> **Work required**:
Starting from the line containing "Given: Switch to the 4小时 column header", give again every line through the end of the entries, word for word. Pictures stay out of the copy.
((
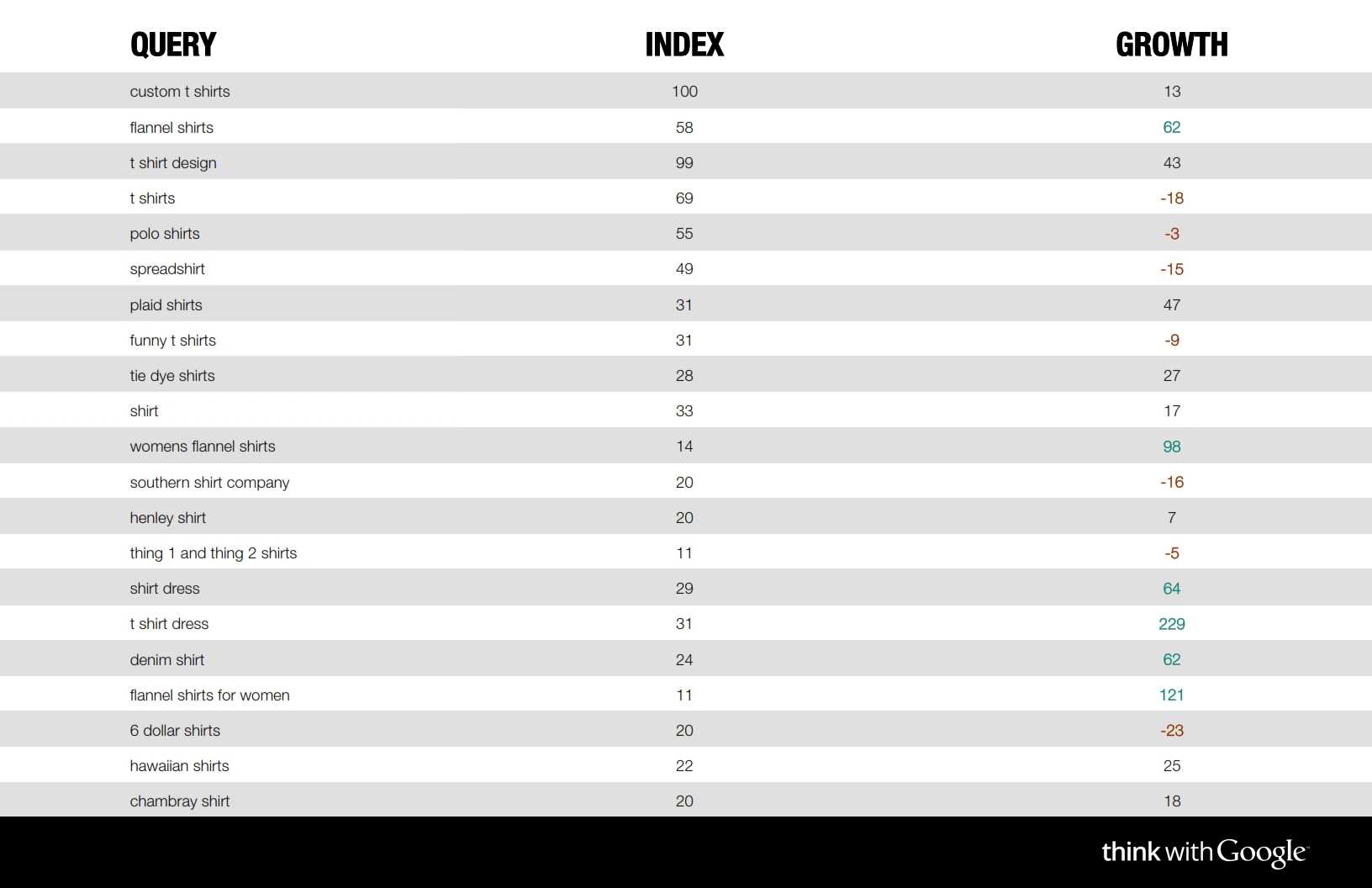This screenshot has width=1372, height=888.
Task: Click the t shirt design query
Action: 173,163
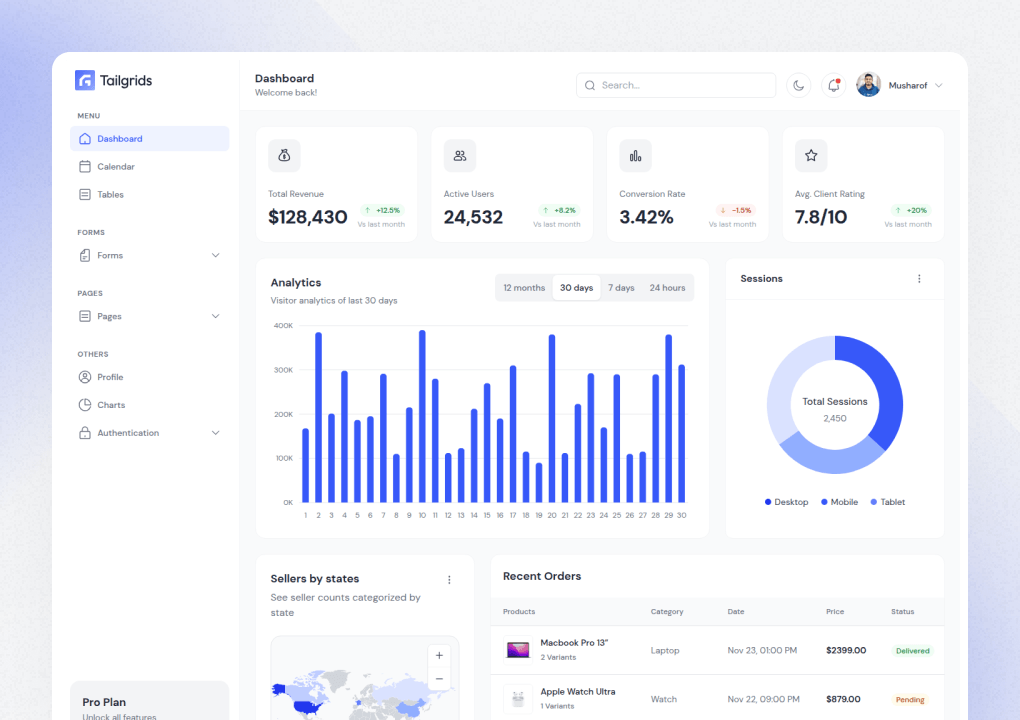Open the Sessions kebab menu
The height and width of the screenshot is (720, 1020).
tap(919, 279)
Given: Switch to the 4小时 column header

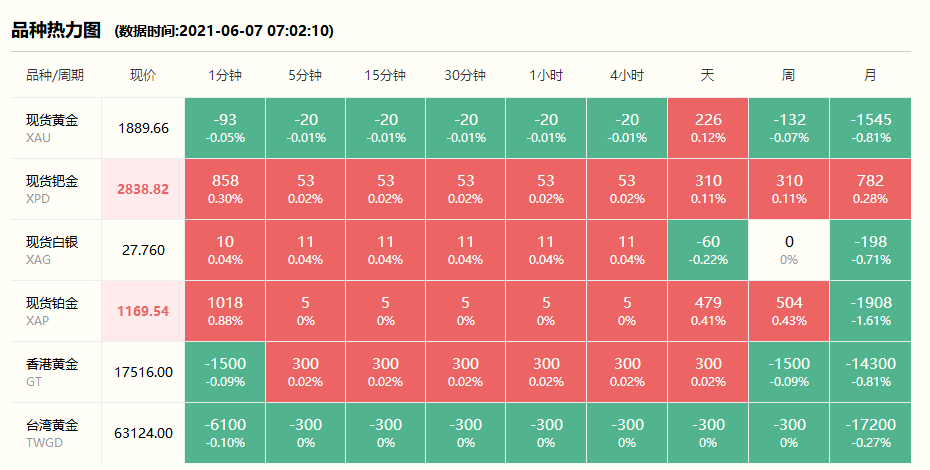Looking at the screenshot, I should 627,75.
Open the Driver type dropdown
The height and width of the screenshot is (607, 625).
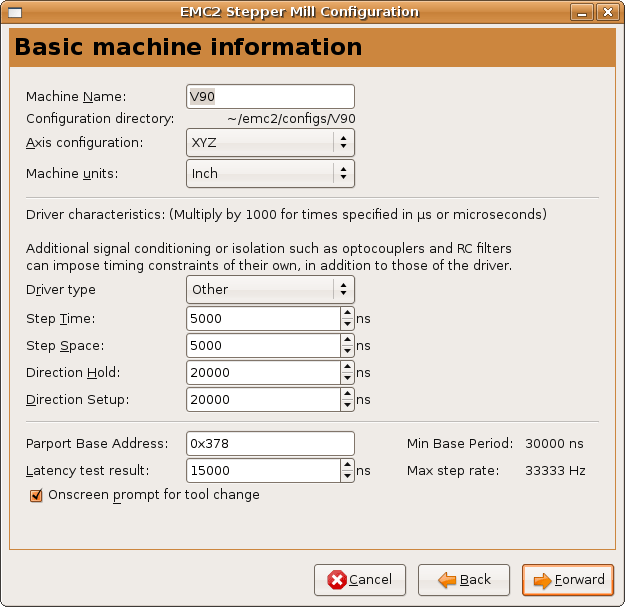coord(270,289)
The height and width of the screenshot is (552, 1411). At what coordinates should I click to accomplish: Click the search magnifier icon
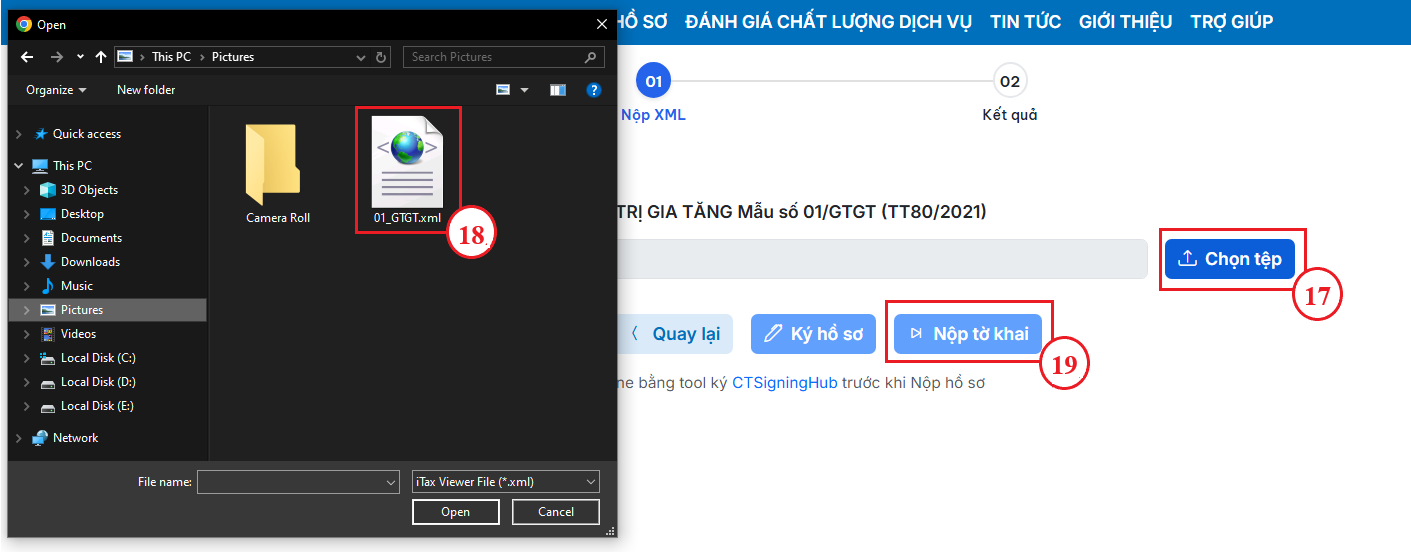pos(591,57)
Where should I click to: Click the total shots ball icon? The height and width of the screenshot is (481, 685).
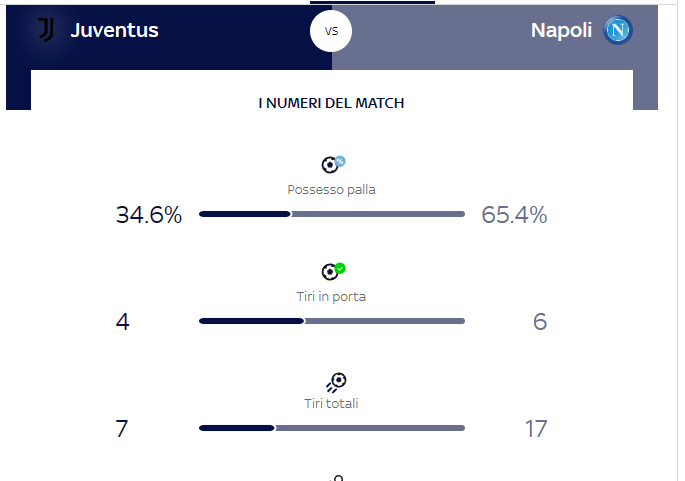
))
> **Answer to this task**:
Given: Switch to the 4小时 column header

Looking at the screenshot, I should 627,75.
Open the Driver type dropdown
The height and width of the screenshot is (607, 625).
coord(270,289)
The height and width of the screenshot is (552, 1411). At what coordinates should I click to accomplish: Click the search magnifier icon
pos(591,57)
Where should I click to: Click the total shots ball icon? The height and width of the screenshot is (481, 685).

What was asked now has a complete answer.